# **Text Analysis of *The Iliad* and *The Picture of Dorian Gray***

## **Introduction**
This project aims to analyze two classic literary works, *The Iliad* by Homer and *The Picture of Dorian Gray* by Oscar Wilde, using Natural Language Processing (NLP) techniques. The primary goal is to extract meaningful insights by tokenizing sentences, tagging parts of speech, and identifying the most common noun and verb phrases. 

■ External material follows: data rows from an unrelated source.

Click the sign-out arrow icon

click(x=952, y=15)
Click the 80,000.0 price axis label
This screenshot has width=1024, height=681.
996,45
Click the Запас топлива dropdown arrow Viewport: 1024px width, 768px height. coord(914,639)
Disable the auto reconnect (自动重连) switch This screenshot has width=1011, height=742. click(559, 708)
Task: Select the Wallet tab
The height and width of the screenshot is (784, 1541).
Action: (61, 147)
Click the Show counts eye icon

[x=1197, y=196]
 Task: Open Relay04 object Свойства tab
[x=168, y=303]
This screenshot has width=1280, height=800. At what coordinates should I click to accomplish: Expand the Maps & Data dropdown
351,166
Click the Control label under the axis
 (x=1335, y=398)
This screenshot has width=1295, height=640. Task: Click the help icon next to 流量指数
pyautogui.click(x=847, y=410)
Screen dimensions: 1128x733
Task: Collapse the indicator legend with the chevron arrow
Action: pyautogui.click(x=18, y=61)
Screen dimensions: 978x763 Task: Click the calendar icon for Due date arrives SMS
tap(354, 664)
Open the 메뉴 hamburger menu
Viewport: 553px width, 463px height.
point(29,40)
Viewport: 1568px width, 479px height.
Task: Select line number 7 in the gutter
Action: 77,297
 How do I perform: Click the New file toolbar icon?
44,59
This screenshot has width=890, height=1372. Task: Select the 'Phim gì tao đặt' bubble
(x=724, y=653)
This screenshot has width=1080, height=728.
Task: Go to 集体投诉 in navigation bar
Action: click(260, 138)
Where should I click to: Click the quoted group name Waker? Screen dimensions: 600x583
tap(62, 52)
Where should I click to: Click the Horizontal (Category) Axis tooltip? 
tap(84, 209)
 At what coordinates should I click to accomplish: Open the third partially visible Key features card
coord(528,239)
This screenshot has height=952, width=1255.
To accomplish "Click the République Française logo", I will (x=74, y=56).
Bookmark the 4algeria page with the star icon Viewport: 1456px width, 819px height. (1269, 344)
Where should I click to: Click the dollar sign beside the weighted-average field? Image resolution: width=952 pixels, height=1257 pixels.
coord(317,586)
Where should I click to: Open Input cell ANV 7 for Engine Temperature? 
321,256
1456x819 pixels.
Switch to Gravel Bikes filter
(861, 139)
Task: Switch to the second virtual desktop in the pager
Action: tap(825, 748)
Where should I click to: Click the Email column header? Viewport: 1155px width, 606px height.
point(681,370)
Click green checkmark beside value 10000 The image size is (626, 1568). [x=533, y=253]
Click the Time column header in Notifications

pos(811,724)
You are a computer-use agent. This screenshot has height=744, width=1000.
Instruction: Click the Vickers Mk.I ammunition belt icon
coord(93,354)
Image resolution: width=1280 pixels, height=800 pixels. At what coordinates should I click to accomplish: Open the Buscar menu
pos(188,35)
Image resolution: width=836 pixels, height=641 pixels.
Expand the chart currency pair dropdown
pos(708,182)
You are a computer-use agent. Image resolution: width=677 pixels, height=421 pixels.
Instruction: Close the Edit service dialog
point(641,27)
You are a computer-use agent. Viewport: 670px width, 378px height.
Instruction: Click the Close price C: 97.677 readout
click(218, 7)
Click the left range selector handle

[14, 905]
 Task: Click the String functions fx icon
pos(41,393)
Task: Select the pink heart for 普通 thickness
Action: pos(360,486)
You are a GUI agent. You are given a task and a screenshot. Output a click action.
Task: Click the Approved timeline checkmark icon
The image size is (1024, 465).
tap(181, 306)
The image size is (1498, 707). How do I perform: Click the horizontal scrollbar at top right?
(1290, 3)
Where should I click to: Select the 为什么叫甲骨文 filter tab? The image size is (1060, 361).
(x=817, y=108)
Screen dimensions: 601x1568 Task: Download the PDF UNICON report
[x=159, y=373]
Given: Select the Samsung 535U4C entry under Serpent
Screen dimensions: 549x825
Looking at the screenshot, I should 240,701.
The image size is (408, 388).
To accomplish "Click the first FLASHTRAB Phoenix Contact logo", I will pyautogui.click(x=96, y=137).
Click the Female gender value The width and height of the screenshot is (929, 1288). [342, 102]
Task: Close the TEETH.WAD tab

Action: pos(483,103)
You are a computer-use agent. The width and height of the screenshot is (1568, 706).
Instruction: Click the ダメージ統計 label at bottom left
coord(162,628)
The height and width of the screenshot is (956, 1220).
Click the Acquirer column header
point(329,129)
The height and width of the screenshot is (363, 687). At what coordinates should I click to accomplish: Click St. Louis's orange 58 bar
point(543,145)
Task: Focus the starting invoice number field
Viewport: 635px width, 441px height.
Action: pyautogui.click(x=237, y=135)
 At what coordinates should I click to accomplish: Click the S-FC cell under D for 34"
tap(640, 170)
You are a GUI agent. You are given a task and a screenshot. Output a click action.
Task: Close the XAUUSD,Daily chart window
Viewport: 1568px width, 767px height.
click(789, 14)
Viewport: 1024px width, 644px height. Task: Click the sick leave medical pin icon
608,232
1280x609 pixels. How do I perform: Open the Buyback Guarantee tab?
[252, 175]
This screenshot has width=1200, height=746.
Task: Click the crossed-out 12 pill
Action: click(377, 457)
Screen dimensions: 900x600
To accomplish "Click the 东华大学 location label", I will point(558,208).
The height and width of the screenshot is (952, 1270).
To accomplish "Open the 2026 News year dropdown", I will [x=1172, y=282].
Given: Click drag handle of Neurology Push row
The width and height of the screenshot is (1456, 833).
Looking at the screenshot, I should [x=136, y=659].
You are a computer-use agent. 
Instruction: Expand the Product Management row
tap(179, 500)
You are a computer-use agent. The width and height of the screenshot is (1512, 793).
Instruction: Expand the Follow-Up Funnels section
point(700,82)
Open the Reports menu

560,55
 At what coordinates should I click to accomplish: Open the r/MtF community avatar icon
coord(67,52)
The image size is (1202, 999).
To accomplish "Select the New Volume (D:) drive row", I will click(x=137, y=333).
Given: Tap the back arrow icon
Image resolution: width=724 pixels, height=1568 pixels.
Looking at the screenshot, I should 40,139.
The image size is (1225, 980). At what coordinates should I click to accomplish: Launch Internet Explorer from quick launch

By leveraging Python and the Natural Language Toolkit (NLTK), we process both texts to break them down into structured data, enabling us to compare linguistic patterns and writing styles.

## **Scope and Goals**
The key objectives of this project include:
1. **Tokenization:** Breaking down the texts into sentences and words.
2. **POS (Part-of-Speech) Tagging:** Identifying grammatical categories for each word.
3. **Chunking:** Extracting common **Noun Phrases (NPs)** and **Verb Phrases (VPs)** from the text.
4. **Frequency Analysis:** Identifying the 30 most common NPs and VPs in each text.
5. **Comparative Analysis:** Observing differences in phrase usage between the two works.

---

## **Workflow Process and Steps**

### **1. Data Import and Preprocessing**
The two texts are loaded from separate files (`the_iliad.txt` and `dorian_gray.txt`). They are then converted to lowercase for consistency in processing.

### **2. Tokenization**
We tokenize each text in two stages:
   - **Sentence Tokenization:** Splitting the text into individual sentences.
   - **Word Tokenization:** Breaking each sentence into its component words.

### **3. POS Tagging**
Each word in the tokenized sentences is assigned a part-of-speech (POS) tag. This step helps categorize words as nouns, verbs, adjectives, etc.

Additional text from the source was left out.